Benchmark every KV cache compression method on your GPU. One command, real numbers.

Project description

kvcache-bench

Benchmark every KV cache compression method on your GPU. One command, real numbers.

kvcache-bench --model qwen3.5:9b
| KV Type | Context | Prompt    | Gen tok/s | Prefill tok/s | VRAM +MB | Quality |
|---------|---------|-----------|-----------|---------------|----------|---------|
| f16     | 4096    | short     | 80.1      | 712.3         | +142     | PASS    |
| q8_0    | 4096    | short     | 79.5      | 723.5         | +71      | PASS    |
| q4_0    | 4096    | short     | 78.2      | 698.1         | +36      | PASS    |

Why

When you run a local LLM, the KV cache eats your VRAM. Ollama and llama.cpp support different KV cache quantization types (f16, q8_0, q4_0), but nobody tells you what the actual tradeoff is on YOUR hardware.
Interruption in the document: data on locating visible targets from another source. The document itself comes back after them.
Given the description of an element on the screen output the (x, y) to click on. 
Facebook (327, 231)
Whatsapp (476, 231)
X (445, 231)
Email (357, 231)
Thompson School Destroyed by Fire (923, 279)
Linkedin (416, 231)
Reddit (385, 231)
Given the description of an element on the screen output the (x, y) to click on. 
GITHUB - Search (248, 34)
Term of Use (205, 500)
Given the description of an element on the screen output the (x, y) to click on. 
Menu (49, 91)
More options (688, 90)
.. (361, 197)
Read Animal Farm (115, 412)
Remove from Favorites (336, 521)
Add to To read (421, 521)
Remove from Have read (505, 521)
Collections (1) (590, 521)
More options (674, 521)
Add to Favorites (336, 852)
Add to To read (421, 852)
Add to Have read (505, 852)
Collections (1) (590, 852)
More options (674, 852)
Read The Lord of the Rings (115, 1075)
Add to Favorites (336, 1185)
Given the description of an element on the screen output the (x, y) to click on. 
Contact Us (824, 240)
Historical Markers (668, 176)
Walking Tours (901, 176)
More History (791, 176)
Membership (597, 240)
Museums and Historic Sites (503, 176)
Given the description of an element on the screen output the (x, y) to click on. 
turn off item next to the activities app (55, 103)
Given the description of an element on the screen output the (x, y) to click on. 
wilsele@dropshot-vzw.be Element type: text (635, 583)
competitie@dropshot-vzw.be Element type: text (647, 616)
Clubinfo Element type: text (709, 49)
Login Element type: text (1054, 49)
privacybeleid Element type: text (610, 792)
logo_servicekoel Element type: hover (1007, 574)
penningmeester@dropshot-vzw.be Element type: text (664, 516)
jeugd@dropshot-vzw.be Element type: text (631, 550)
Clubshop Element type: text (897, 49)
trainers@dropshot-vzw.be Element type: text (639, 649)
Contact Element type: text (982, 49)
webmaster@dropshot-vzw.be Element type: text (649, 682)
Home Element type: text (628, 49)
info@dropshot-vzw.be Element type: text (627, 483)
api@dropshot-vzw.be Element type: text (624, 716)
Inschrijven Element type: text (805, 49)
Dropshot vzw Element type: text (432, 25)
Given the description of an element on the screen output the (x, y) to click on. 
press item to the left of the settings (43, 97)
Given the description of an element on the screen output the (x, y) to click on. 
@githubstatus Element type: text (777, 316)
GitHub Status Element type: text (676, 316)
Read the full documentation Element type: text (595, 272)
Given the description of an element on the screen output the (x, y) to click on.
Current state of the world:

  • You Google "ollama kv cache quantization" and find forum posts with conflicting advice
  • You manually test each config, eyeball nvidia-smi, and guess
  • No tool compares them systematically

kvcache-bench fixes this. It tests every KV cache type on your GPU and gives you a comparison table with speed, VRAM, and quality.

Install

pip install kvcache-bench

Usage

# Auto-detect your first model, test all KV types
kvcache-bench

# Specific model
kvcache-bench --model qwen3.5:9b

# Test at multiple context lengths (where KV savings matter most)
kvcache-bench --model llama3.1:8b --context 4096,8192,16384

# Include tool calling test
kvcache-bench --model qwen3.5:9b --prompts short,code,reasoning,tool_call

# Save results as JSON
kvcache-bench --model qwen3.5:9b --json results.json

# Just show GPU info
kvcache-bench --gpu

# List available models
kvcache-bench --list-models

What It Tests

For each KV cache type (f16, q8_0, q4_0), it measures:

Metric How
Generation speed Tokens per second during generation
Prefill speed Tokens per second processing the prompt
VRAM delta Extra VRAM used beyond model weights (measured via nvidia-smi)
Quality Auto-checked against expected answers (Paris, code structure, reasoning)

How It Works

  1. Detects your GPU and Ollama installation
  2. For each KV cache type: restarts Ollama with OLLAMA_KV_CACHE_TYPE=<type>, warms up the model, runs benchmark prompts
  3. Measures VRAM before and during inference via nvidia-smi
  4. Extracts timing from Ollama's API response (prompt_eval_duration, eval_duration)
  5. Checks response quality with simple auto-graders
  6. Produces a markdown table (and optional JSON)

What the Research Says

Based on llama.cpp community benchmarks and our testing:

KV Type VRAM Savings Perplexity Impact Best For
f16 Baseline None When you have VRAM to spare
q8_0 2x +0.004 (negligible) Default recommendation. Free VRAM, zero quality cost.
q4_0 4x +0.2 (noticeable) When you need max context length or are VRAM-constrained

The sweet spot for most users: q8_0. Halves your KV cache VRAM with essentially zero quality loss.

Requirements

  • Python 3.10+
  • NVIDIA GPU with nvidia-smi
  • Ollama installed and running

Roadmap

  • Mixed K/V types (q8 keys + q4 values)
  • Context length sweep charts
  • HuggingFace backend (vLLM, TGI)
  • TurboQuant integration
  • Multi-model matrix
  • HuggingFace Spaces leaderboard
  • Community result submissions

License

Apache 2.0

Related

Project details


Download files

Download the file for your platform. If you're not sure which to choose, learn more about installing packages.

Source Distribution

kvcache_bench-0.1.0.tar.gz (11.7 kB view details)

Uploaded Source

Built Distribution

If you're not sure about the file name format, learn more about wheel file names.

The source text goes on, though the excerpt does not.